[6/9] KVM: MMU: introduce the framework to check reserved bits on sptes
diff mbox

Message ID 1438685961-8107-7-git-send-email-guangrong.xiao@linux.intel.com
State New
Headers show

Commit Message

Xiao Guangrong Aug. 4, 2015, 10:59 a.m. UTC
We have abstracted the data struct and functions which are used to check
reserved bit on guest page tables, now we extend the logic to check
reserved bits on shadow page tables

Signed-off-by: Xiao Guangrong <guangrong.xiao@linux.intel.com>
---
 arch/x86/include/asm/kvm_host.h |  1 +
 arch/x86/kvm/mmu.c              | 51 +++++++++++++++++++++++++++++++++++++++++
 arch/x86/kvm/mmu.h              |  3 +++
 arch/x86/kvm/svm.c              |  1 +
 4 files changed, 56 insertions(+)

Comments

Paolo Bonzini Aug. 4, 2015, 12:14 p.m. UTC | #1
On 04/08/2015 12:59, Xiao Guangrong wrote:
> +/*
> + * the page table on host is the shadow page table for the page
> + * table in guest or amd nested guest, its mmu features completely
> + * follow the features in guest.
> + */
> +void
> +reset_shadow_rsvds_bits_mask(struct kvm_vcpu *vcpu, struct kvm_mmu *context)
> +{
> +	__reset_rsvds_bits_mask(vcpu, &context->shadow_rsvd_check,
> +				boot_cpu_data.x86_phys_bits,
> +				context->shadow_root_level, context->nx,

This should be cpu_has_nx, I think.

> +				guest_cpuid_has_gbpages(vcpu),

This should be cpu_has_gbpages.

> is_pse(vcpu));

This should be cpu_has_pse.

Paolo

> +}
> +EXPORT_SYMBOL_GPL(reset_shadow_rsvds_bits_mask);
--
To unsubscribe from this list: send the line "unsubscribe kvm" in
the body of a message to majordomo@vger.kernel.org
More majordomo info at  http://vger.kernel.org/majordomo-info.html
Xiao Guangrong Aug. 4, 2015, 1:10 p.m. UTC | #2
On 08/04/2015 08:14 PM, Paolo Bonzini wrote:
>
>
> On 04/08/2015 12:59, Xiao Guangrong wrote:
>> +/*
>> + * the page table on host is the shadow page table for the page
>> + * table in guest or amd nested guest, its mmu features completely
>> + * follow the features in guest.
>> + */
>> +void
>> +reset_shadow_rsvds_bits_mask(struct kvm_vcpu *vcpu, struct kvm_mmu *context)
>> +{
>> +	__reset_rsvds_bits_mask(vcpu, &context->shadow_rsvd_check,
>> +				boot_cpu_data.x86_phys_bits,
>> +				context->shadow_root_level, context->nx,
>
> This should be cpu_has_nx, I think.

cpu_has_nx() checks the feature on host CPU, however, this is the shadow
page table which completely follow guest's features.
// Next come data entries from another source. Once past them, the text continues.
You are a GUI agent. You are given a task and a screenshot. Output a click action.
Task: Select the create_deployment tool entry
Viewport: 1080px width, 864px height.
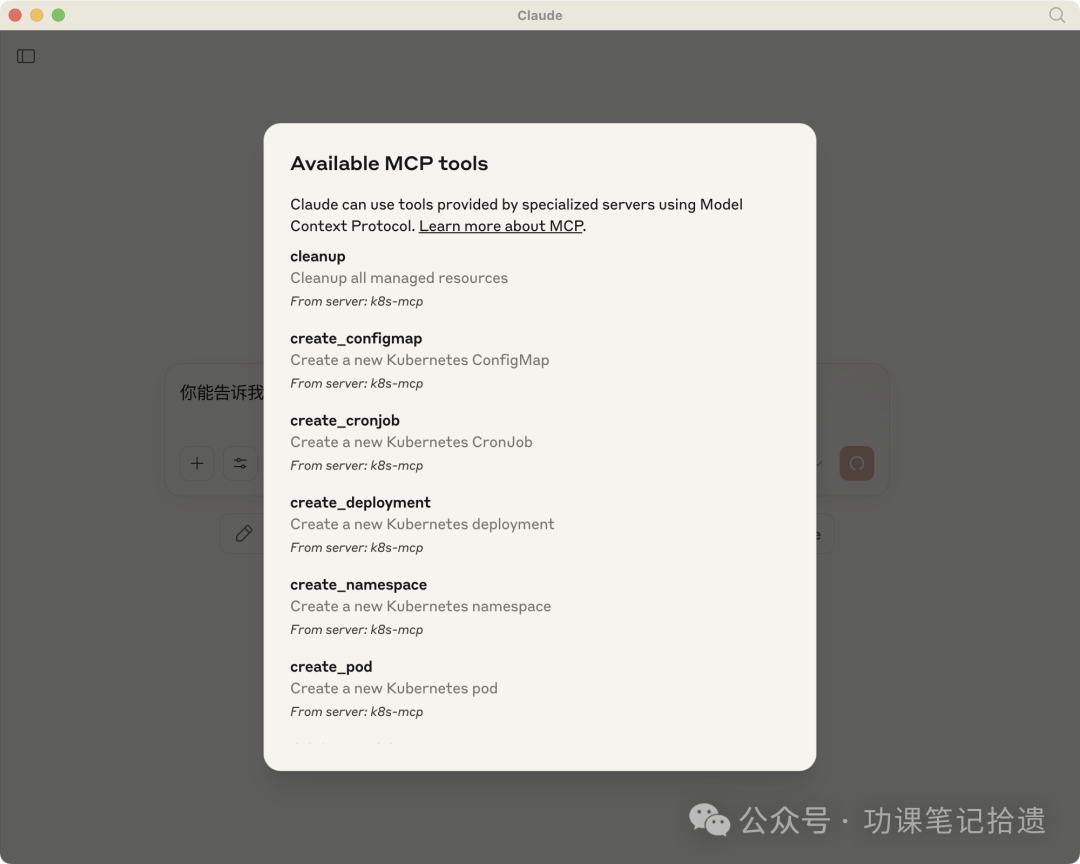(360, 502)
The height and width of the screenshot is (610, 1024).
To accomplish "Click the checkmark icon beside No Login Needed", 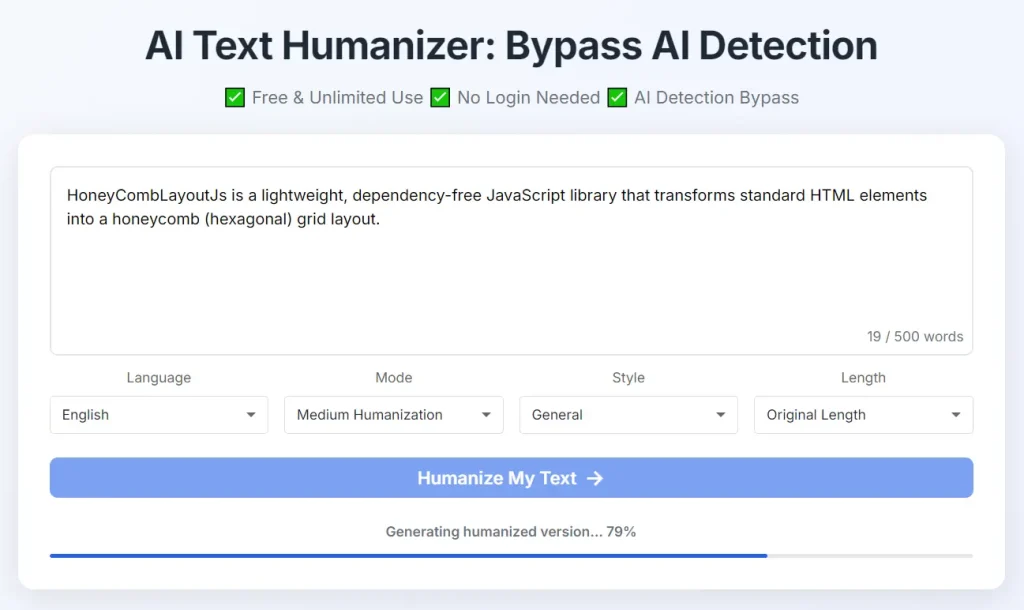I will click(440, 97).
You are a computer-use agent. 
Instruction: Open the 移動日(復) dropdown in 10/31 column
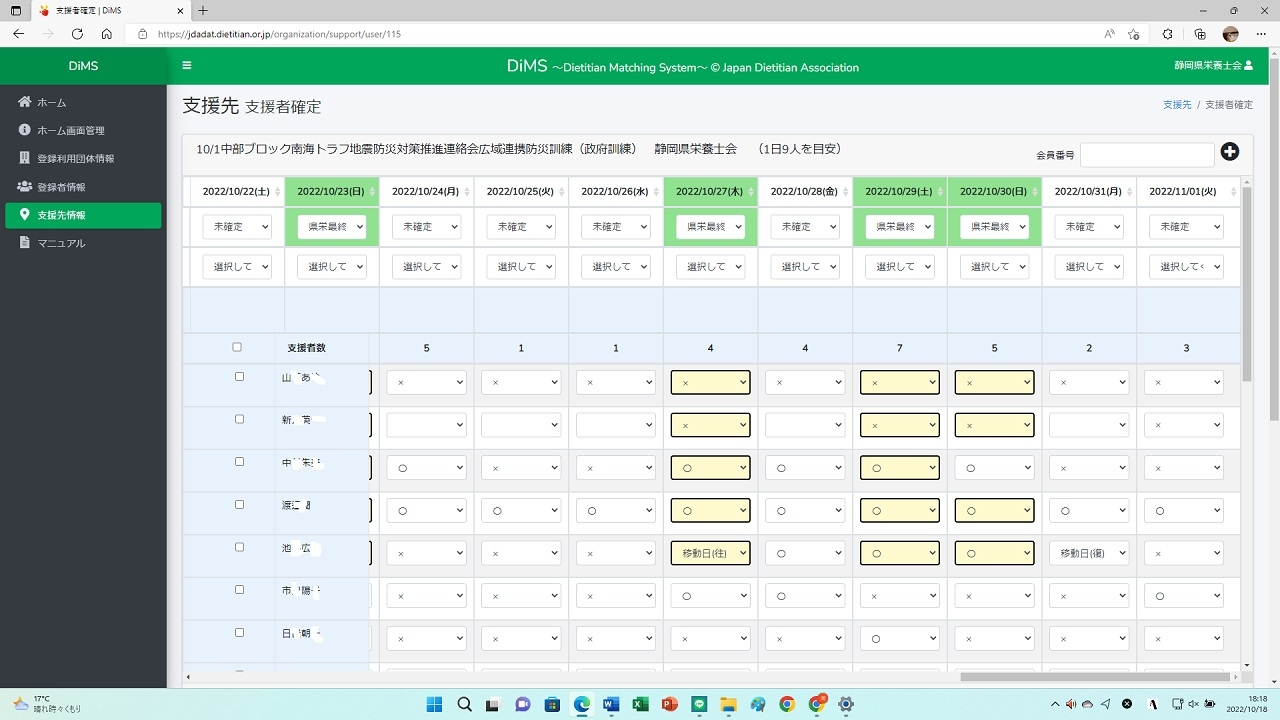pos(1089,552)
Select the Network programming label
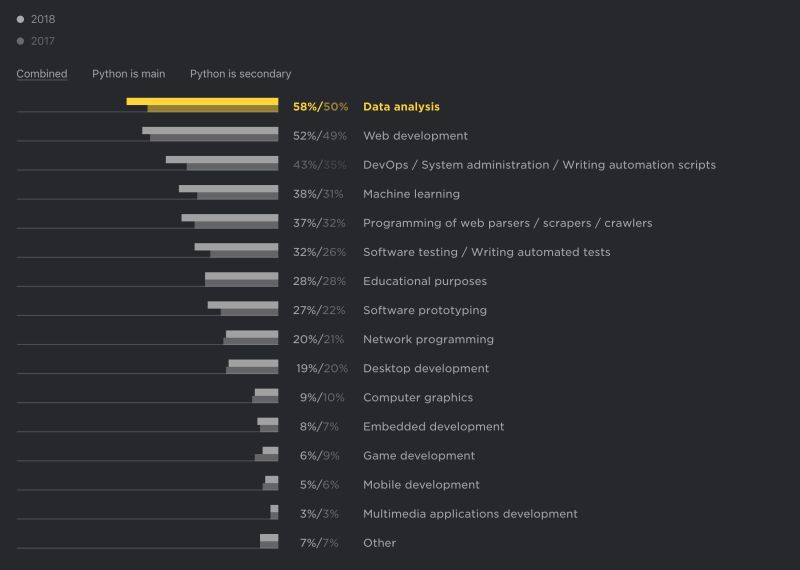The height and width of the screenshot is (570, 800). click(429, 339)
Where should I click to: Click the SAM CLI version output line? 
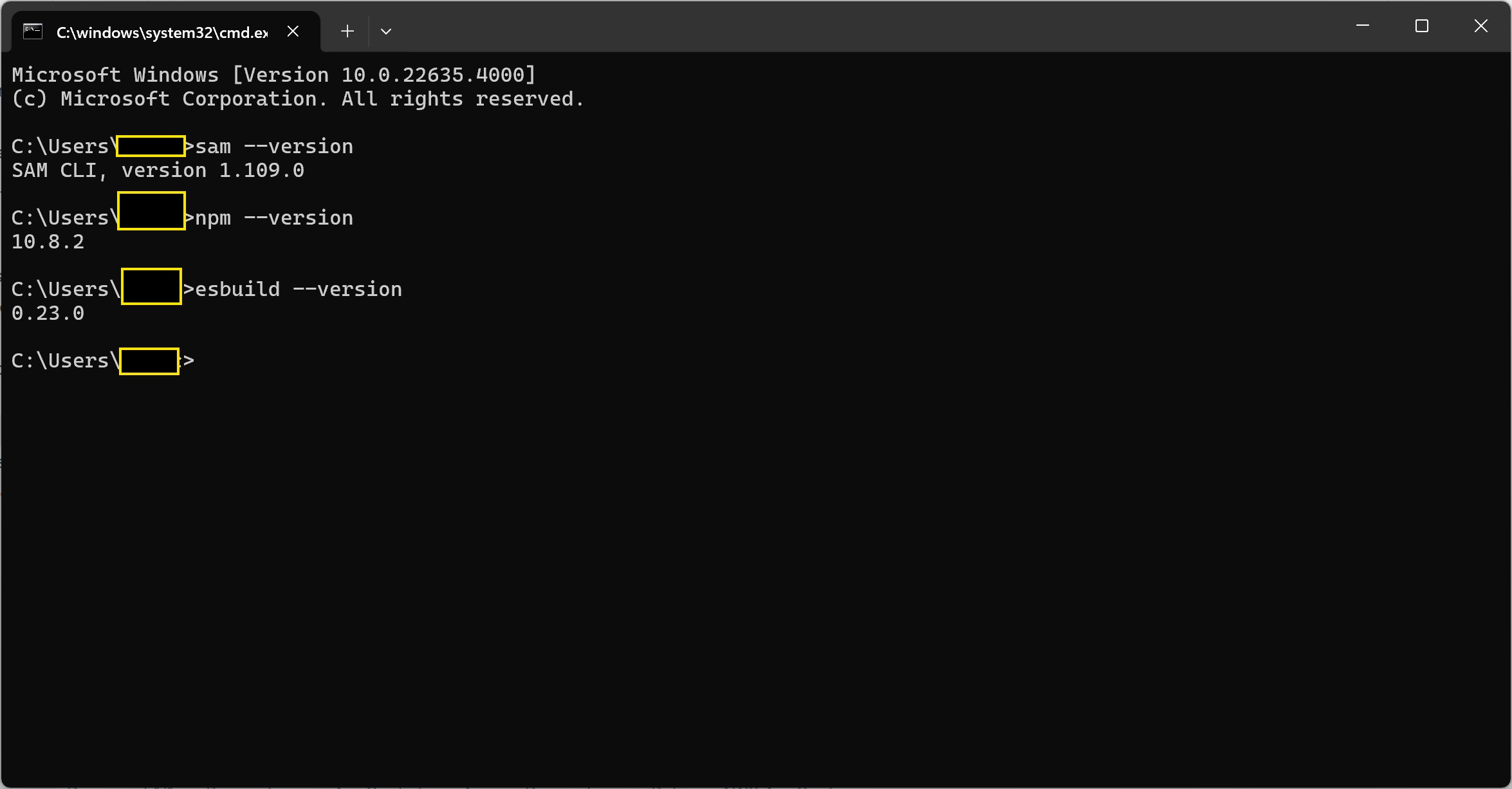(x=158, y=170)
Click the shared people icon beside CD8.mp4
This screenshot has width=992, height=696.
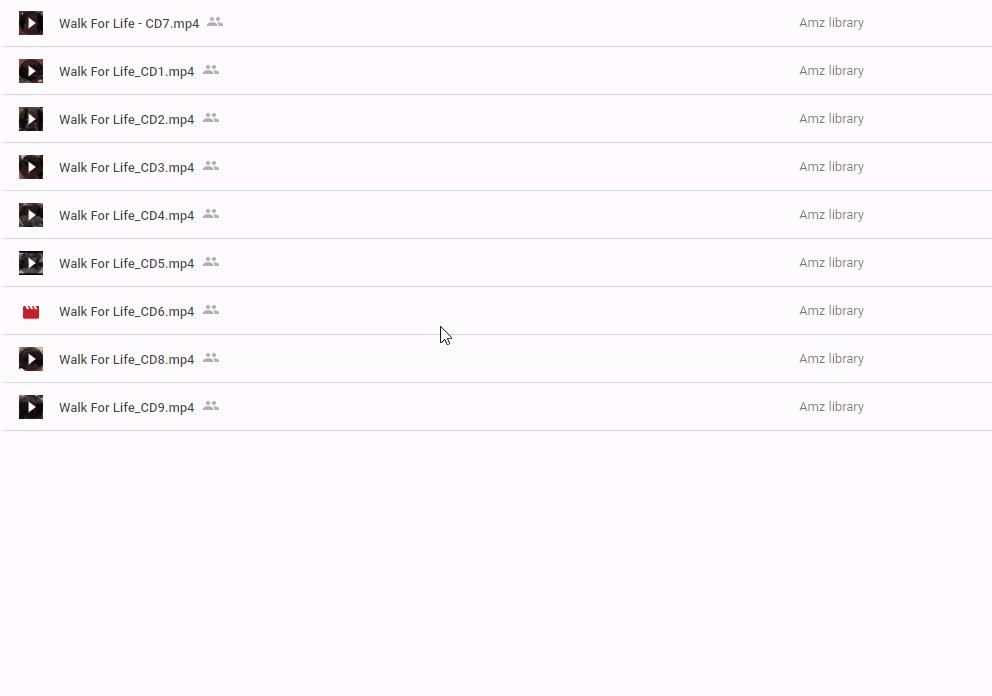211,359
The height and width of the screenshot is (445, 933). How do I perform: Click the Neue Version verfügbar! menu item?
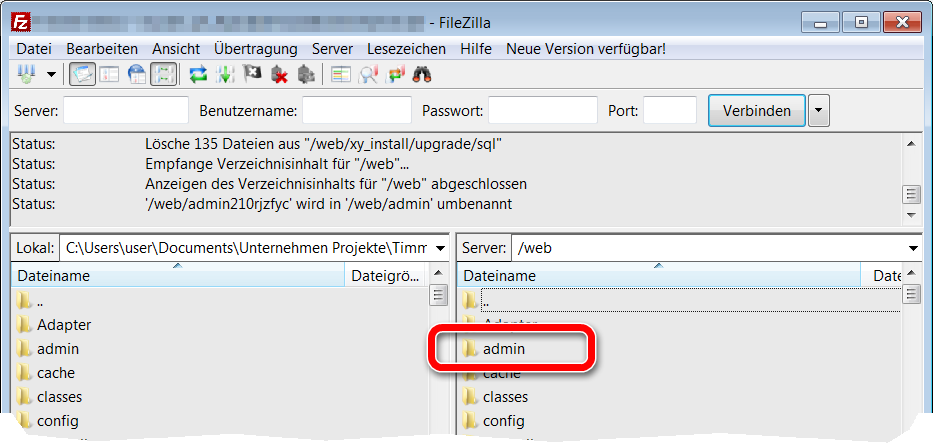pos(585,48)
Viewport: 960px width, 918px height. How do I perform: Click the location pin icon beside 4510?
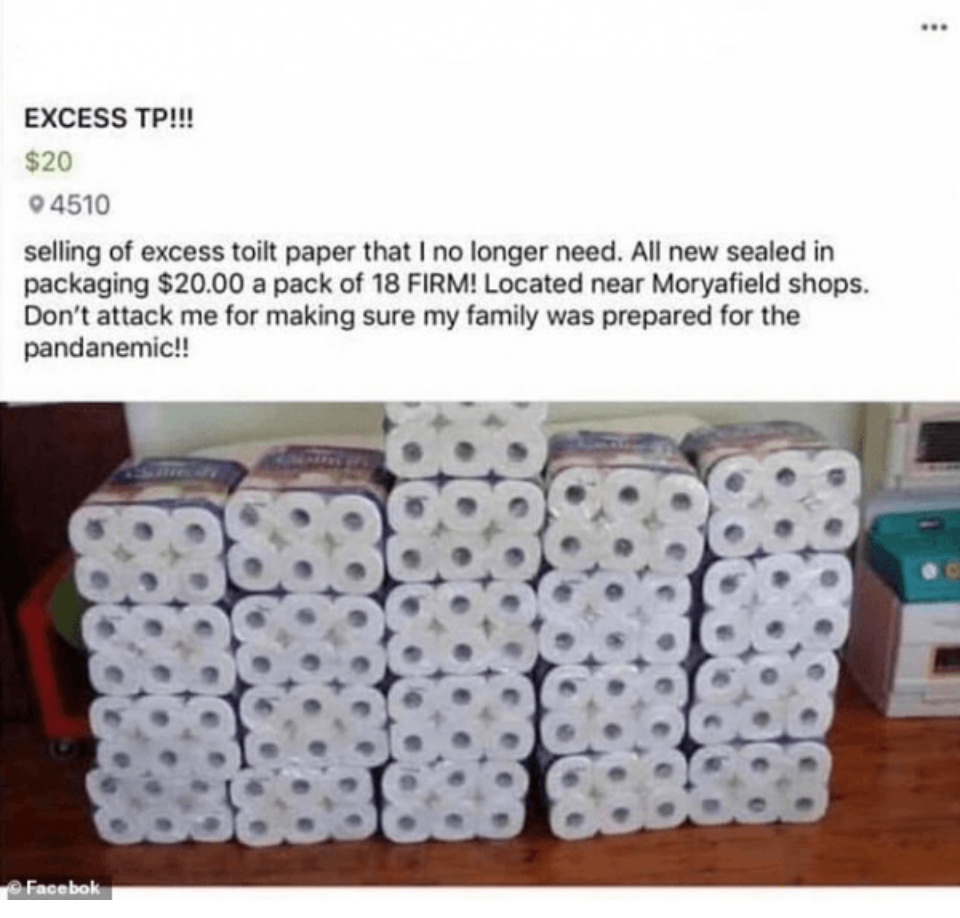click(37, 204)
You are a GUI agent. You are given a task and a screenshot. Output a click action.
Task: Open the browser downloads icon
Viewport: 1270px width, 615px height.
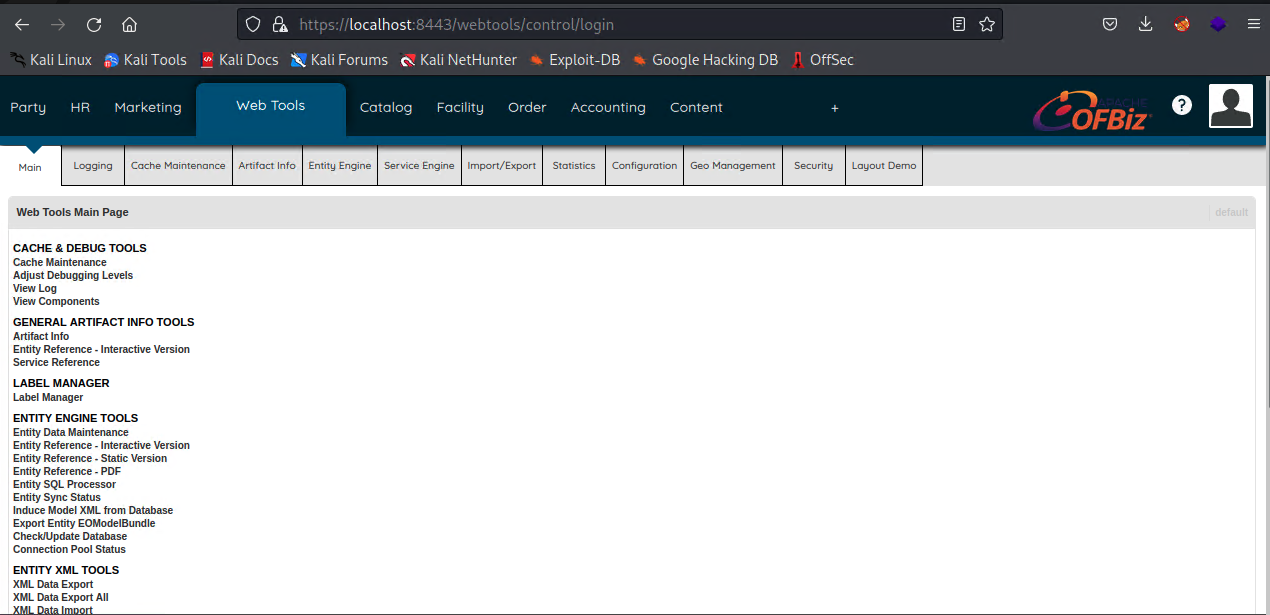[x=1146, y=24]
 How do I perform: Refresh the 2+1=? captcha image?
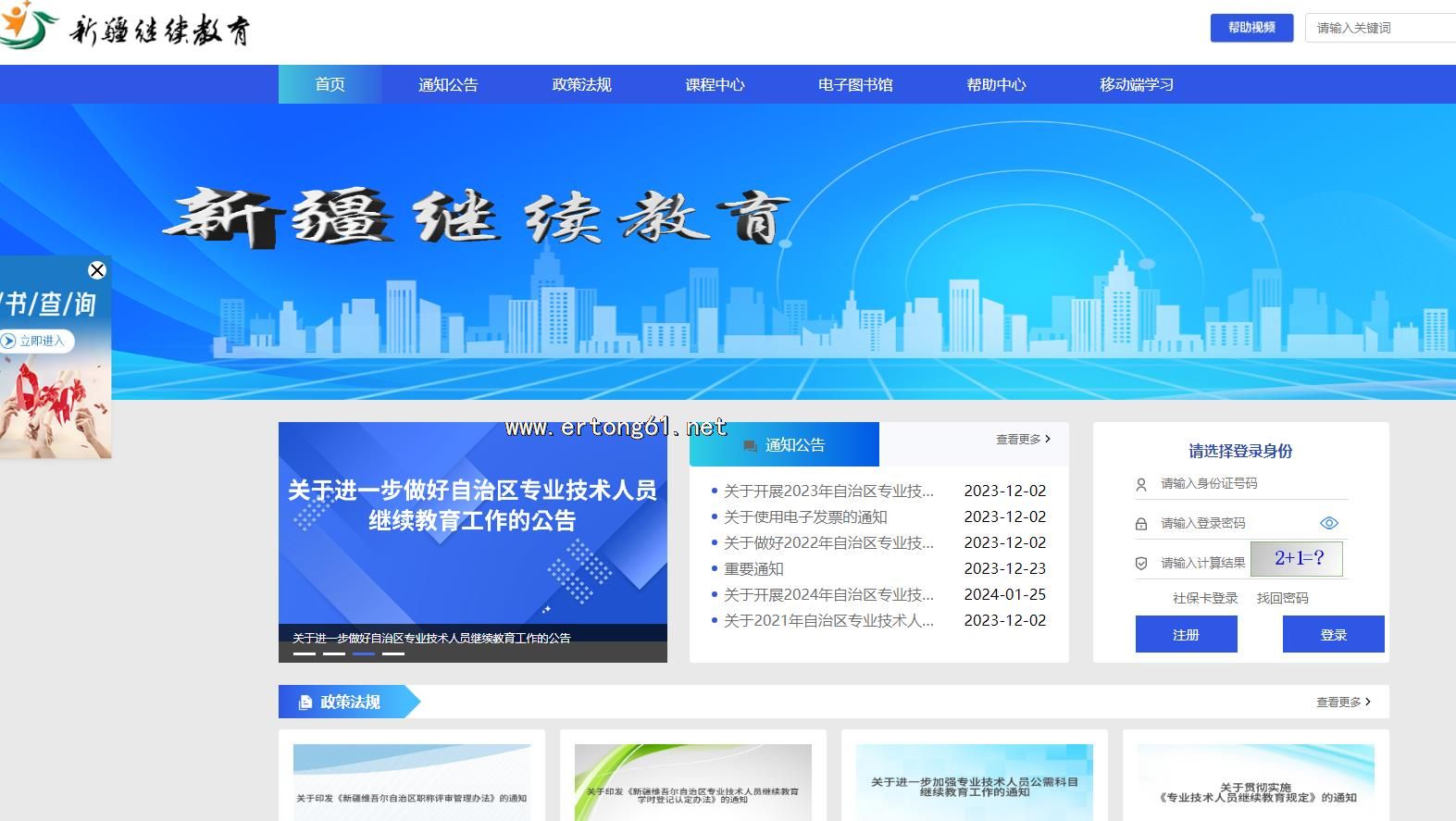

E.g, if guest does not execution-protect the physical page, then
KVM does not do it either.

>
>> +				guest_cpuid_has_gbpages(vcpu),
>
> This should be cpu_has_gbpages.

E.g, if guest does not use 1G page size, it's also not used in shadow page
table.

>
>> is_pse(vcpu));
>
> This should be cpu_has_pse.

E.g, guest does no use 4M page size, then KVM does not use it either.

BTW, cpu_pse only hurts 32 bit page table which is not used by shadow
page table (32 PAE and 64 Long mode are used in shadow page).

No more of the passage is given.